Jobsharenightmare · 21/01/2021 11:09

Blowing some cash at 18 after a windfall isn't something unusual though surely? Nor can his dad stop it.

Jobsharenightmare · 21/01/2021 11:10

Better get back to work now. Good luck OP!

Ohbuggeroffcovid · 21/01/2021 11:11

If they are wearing Gucci are they spending stupidly? Maybe the £ will trickle down to zero and you’ll have the last laugh? That wouldn’t bother me. Except maybe what’s underneath that is wildly differing parenting values being instilled on each side of the parenting fence. Which IMO is not a small issue, it’s huge

Well he spent a large chunk on himself and then re-invested the rest so he shouldn’t particularly be hard up anytime soon. And I think there is another chunk to come when he turns 21.

OP posts:
Thisendsnow · 21/01/2021 11:11

In regards to the money what do you think would be a reasonable solution?
You couldnt ask, nor expect, his children to share or split the money with yours.
Do your children's grandparents have involvement with the children?
Unfortunately the money thing isnt nice for the children to see but as you said, your husband had no idea, and even if he did it was the grandparents who were very generous, not him.

Ohbuggeroffcovid · 21/01/2021 11:14

No I really don’t expect my kids to get the money.

My parents are not in the same financial position.

OP posts:
Ohbuggeroffcovid · 21/01/2021 11:14

I don’t think there is a reasonable solution.
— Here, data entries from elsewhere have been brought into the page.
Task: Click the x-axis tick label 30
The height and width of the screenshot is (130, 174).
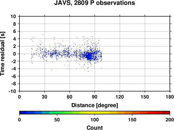Action: (x=45, y=97)
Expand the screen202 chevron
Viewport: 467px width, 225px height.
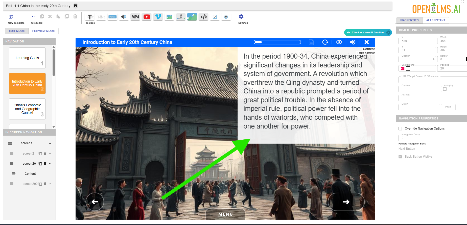click(x=50, y=184)
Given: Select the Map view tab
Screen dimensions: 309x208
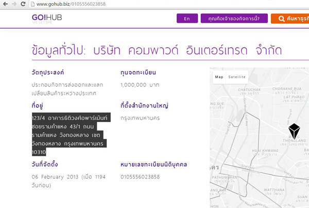Looking at the screenshot, I should pyautogui.click(x=219, y=77).
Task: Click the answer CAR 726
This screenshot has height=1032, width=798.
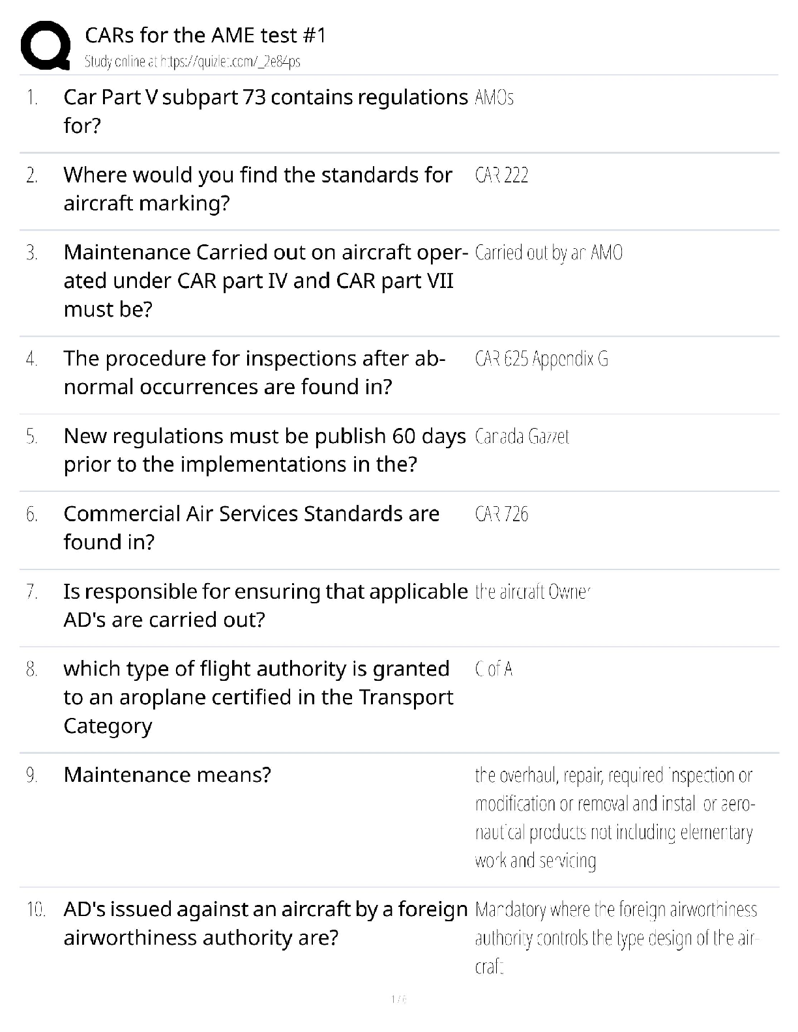Action: [501, 514]
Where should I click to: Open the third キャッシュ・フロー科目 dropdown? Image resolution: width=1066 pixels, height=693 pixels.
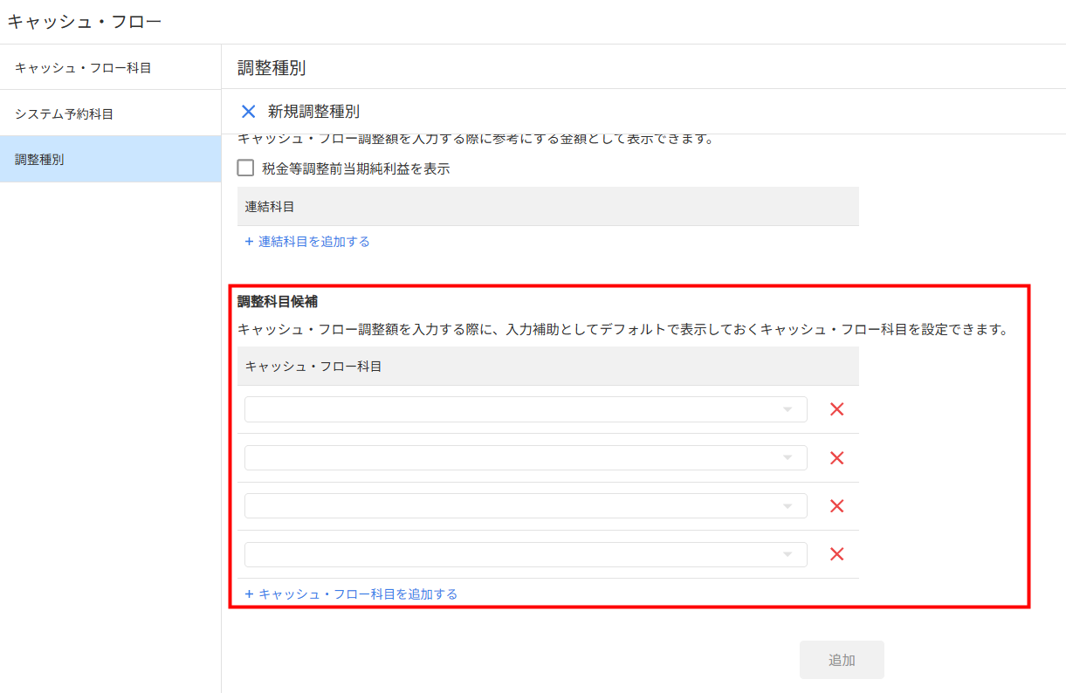525,506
Maybe a bit more discretion?

OP posts:
LatentPhase · 21/01/2021 11:14

In blended families what breaks things is really the inability to withstand differing parenting values. The SC are just a proxy for that.
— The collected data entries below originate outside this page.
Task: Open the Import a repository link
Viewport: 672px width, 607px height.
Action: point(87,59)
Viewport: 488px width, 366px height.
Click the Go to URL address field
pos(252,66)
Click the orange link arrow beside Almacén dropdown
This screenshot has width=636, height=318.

You’ve clearly come through hard times with dd and rightly you are picking your battles. If you and DH can’t give each other space and flexibility in the parenting life can be bloody grim. I’ve seen this with friends. Am avoiding the same scenario (have had very tough times with my dc) by not blending with DP (who has avoided the problems and ended up with a very dysfunctional dc). The kid isn’t the problem: the parents are.

supersonicginandtonic · 21/01/2021 11:15

We're a blended family. I have 2, DD13 and DS11, he had 1 DSD12, we have one together who is 18 months and due again in April. I also have my nephew who is 15 live here.
DSD lives with us permanently and has limited contact with her mum.
My two older children will be on a similar situation to your step-children once they reach 18. They're grandad passed away 2 years ago and has left them both a significant amount and their dad has 2 houses he rents out, which will be theirs when they are older.
My DP couldn't care less, he understands the difference and doesn't think it's unfair on his daughter.
I don't think you are being fair there to feel resentment. The money really has nothing to do with you.
Your partner really should not be criticising your daughter though. My son has a very limited, beige diet. Always has had.

LatentPhase · 21/01/2021 11:16

Will any of them be moving out?

Ohbuggeroffcovid · 21/01/2021 11:17

My eldest will hopefully go to uni in September. Covid bloody willing.

OP posts:
AnneLovesGilbert · 21/01/2021 11:17

Can you afford to live desperately? Would you want to carry on the relationship but live apart or would that inevitably be the end?